> **Records provided**
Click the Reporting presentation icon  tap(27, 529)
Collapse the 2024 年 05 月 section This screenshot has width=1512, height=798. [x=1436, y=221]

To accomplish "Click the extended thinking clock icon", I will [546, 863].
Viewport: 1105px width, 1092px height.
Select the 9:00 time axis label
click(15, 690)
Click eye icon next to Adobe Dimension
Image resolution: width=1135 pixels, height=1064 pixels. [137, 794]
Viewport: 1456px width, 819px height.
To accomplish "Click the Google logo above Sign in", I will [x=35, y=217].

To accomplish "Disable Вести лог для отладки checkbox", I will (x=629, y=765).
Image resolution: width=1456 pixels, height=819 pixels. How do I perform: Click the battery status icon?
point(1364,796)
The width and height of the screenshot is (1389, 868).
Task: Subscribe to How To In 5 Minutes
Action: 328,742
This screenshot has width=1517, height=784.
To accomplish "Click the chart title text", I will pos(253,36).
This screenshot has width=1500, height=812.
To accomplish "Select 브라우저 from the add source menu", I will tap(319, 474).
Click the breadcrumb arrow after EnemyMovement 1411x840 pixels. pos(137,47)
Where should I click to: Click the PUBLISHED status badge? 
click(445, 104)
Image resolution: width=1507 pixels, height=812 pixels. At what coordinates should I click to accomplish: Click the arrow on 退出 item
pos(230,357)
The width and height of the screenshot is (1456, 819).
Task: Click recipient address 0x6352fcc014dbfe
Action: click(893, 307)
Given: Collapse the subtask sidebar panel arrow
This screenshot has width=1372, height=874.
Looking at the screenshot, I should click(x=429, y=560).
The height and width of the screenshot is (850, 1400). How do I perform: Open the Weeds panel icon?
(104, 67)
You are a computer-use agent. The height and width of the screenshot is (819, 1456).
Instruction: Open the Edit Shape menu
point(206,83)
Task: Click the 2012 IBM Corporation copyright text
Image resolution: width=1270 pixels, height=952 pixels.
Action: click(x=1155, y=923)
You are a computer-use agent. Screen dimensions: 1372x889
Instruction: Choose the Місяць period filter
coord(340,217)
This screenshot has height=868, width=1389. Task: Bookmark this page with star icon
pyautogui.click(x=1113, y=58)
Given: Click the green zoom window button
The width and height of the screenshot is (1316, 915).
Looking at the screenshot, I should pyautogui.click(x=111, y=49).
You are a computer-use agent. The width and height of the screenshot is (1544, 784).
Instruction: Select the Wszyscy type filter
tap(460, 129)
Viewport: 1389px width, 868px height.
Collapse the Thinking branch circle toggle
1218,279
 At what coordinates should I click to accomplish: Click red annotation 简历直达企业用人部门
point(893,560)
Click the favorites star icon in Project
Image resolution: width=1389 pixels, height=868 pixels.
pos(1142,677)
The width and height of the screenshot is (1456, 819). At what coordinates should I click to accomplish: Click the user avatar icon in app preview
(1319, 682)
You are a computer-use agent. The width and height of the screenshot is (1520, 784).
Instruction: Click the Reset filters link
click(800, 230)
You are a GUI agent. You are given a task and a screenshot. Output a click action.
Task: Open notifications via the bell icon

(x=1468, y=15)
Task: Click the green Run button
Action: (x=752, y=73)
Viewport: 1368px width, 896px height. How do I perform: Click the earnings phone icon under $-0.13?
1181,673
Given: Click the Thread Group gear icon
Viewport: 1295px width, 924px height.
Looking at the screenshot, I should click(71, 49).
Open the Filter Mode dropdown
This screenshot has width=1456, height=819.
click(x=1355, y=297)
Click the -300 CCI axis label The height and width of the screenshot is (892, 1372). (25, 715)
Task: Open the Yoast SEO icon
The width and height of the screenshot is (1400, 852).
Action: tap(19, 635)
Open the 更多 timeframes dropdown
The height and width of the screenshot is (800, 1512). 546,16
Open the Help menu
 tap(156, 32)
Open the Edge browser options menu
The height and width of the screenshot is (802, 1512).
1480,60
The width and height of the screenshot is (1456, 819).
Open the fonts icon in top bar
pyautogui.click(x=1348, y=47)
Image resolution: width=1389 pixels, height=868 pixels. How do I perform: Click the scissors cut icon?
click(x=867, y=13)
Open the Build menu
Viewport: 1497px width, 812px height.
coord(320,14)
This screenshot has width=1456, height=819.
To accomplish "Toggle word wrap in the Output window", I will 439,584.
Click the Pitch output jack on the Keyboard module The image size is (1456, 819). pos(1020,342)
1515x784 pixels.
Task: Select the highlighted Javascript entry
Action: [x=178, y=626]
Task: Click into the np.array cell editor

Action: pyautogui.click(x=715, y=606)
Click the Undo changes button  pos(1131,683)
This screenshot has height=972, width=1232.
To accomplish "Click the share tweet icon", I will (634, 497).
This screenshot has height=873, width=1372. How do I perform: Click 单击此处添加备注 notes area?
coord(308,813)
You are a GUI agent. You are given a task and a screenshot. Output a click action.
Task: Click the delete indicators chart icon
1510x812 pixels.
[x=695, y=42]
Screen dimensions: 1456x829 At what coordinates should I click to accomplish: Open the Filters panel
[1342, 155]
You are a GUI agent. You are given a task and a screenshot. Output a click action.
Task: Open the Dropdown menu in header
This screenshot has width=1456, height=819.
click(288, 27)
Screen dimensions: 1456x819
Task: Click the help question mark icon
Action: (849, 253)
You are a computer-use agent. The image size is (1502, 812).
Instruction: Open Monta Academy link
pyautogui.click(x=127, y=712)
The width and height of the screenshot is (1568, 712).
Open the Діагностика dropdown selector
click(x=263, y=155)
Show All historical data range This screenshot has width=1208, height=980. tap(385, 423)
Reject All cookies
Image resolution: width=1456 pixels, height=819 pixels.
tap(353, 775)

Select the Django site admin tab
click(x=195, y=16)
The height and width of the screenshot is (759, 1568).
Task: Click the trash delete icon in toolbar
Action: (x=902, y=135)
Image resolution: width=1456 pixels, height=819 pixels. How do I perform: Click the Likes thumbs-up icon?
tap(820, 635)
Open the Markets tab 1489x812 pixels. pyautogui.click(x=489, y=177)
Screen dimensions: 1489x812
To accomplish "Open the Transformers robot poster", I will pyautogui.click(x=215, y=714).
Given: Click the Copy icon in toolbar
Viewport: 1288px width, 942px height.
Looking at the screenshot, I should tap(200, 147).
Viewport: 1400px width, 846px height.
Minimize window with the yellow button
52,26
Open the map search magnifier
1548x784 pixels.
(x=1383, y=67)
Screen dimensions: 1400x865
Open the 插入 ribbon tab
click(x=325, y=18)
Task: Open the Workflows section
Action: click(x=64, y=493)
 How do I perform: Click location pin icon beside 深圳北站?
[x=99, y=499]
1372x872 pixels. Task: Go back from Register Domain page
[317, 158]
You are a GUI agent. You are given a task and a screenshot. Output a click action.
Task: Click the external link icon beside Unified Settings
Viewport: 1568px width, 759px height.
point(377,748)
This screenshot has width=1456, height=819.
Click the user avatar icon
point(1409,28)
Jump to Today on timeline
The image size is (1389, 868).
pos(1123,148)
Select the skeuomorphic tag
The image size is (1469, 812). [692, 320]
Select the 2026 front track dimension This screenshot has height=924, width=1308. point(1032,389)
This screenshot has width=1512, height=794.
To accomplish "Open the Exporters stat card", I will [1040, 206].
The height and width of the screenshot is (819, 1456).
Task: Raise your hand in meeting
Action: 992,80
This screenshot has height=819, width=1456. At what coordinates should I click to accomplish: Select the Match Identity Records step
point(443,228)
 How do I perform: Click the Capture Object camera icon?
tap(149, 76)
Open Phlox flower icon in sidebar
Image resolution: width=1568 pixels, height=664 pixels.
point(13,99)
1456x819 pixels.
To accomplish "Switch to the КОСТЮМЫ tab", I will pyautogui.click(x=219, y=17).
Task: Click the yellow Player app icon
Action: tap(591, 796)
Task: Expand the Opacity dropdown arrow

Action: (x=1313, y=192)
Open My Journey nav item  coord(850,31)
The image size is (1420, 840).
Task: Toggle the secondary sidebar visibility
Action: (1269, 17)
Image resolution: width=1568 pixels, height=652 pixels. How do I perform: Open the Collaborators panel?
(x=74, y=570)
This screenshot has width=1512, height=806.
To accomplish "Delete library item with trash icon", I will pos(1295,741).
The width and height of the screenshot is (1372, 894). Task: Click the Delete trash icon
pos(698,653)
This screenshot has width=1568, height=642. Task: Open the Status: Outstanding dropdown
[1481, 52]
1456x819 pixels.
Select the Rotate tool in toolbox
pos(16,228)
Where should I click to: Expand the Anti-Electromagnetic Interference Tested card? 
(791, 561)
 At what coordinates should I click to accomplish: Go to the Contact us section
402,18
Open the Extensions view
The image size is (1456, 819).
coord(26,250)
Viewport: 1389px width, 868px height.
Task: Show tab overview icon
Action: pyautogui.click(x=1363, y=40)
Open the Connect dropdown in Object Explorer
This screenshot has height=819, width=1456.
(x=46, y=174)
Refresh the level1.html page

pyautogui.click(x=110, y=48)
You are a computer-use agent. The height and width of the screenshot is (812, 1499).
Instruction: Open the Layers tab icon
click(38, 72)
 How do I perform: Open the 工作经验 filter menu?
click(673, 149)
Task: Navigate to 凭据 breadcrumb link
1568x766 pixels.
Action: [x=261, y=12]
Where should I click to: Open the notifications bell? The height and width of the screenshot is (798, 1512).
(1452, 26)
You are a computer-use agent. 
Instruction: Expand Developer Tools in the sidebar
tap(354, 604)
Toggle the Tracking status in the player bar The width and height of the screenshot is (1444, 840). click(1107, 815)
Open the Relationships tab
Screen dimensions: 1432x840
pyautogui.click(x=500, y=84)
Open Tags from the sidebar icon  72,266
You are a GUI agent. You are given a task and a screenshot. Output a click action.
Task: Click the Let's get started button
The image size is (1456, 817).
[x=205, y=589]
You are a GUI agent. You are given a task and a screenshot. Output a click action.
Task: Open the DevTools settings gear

> **Activity**
Say how many lines in the records hold the string "computer", please, and add no other words.

> **Answer section**
7